HIPAA AI Security
How to build a secure AI stack in digital health
By Mat Steinlin, Head of Information Security
Last updated April 2026
A Business Associate Agreement (BAA) governs what your LLM provider does with your data. It doesn't configure your infrastructure, scope your API keys by application and environment, or stop a developer from using Claude.ai to debug a production issue with a real patient chart.
Most digital health teams building AI features have done some version of the compliance work: signed a BAA with their LLM provider, set up request logging, checked the HIPAA boxes. That's real and necessary work. But it's not a security posture.
Compliance and security overlap considerably, but they're different questions. HIPAA tells you what the law requires. This guide covers what a genuinely secure AI stack actually needs, which failure modes show up most often in practice, and how to build controls that hold up when something goes wrong, not just when an auditor shows up.
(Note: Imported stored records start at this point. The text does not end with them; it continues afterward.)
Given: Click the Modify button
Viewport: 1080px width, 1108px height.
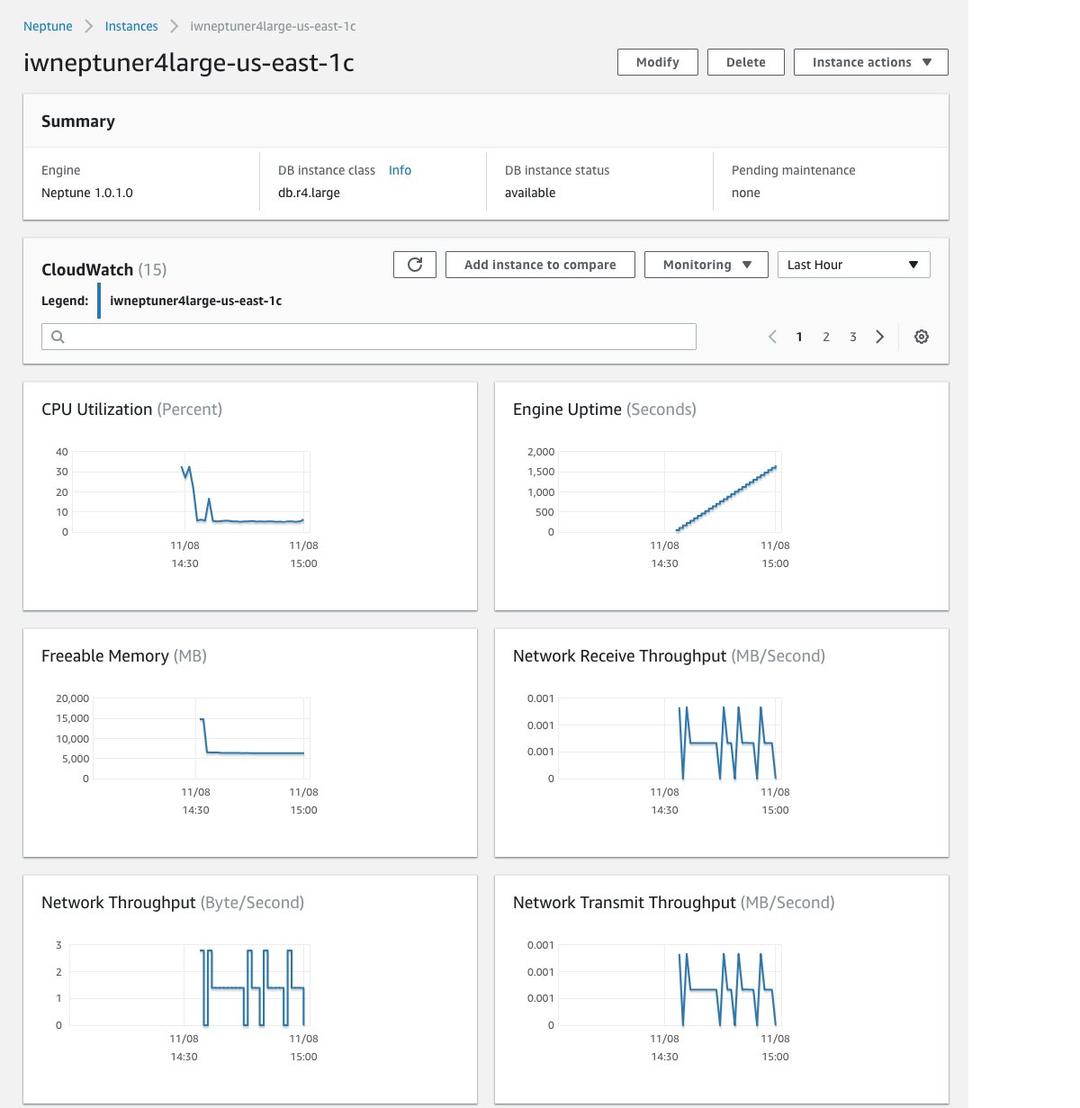Looking at the screenshot, I should pyautogui.click(x=657, y=61).
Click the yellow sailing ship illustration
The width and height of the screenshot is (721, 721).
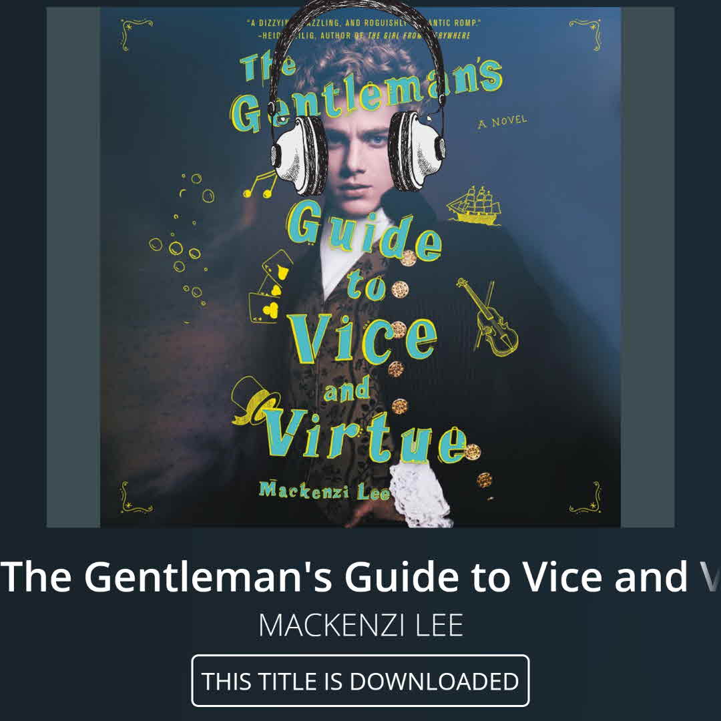[x=473, y=206]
If you need the compliance baseline first, start with HIPAA-Compliant AI: What Developers Need to Know. That guide covers BAA requirements, audit logging standards under 45 CFR 164.312(b), encryption, and de-identification under the Privacy Rule. This guide picks up where that one ends.
Compliance vs. security: why a BAA isn't enough
A BAA establishes a legal relationship with your LLM provider. When you sign one, the provider agrees to handle your data as a business associate under HIPAA: implementing appropriate safeguards, not using it for unauthorized purposes, and reporting breaches. When you sign a BAA with OpenAI or Anthropic, they typically configure zero data retention and opt your account out of training. That's what the BAA does.
What it doesn't do is configure anything on your side. Your key management, logging infrastructure, access controls, and developer governance are still entirely your responsibility. A developer at your company can still paste patient records into a consumer AI product with no BAA. A runaway process can still burn through your entire monthly token budget overnight. Your audit logging can still fail silently for three weeks without anyone noticing.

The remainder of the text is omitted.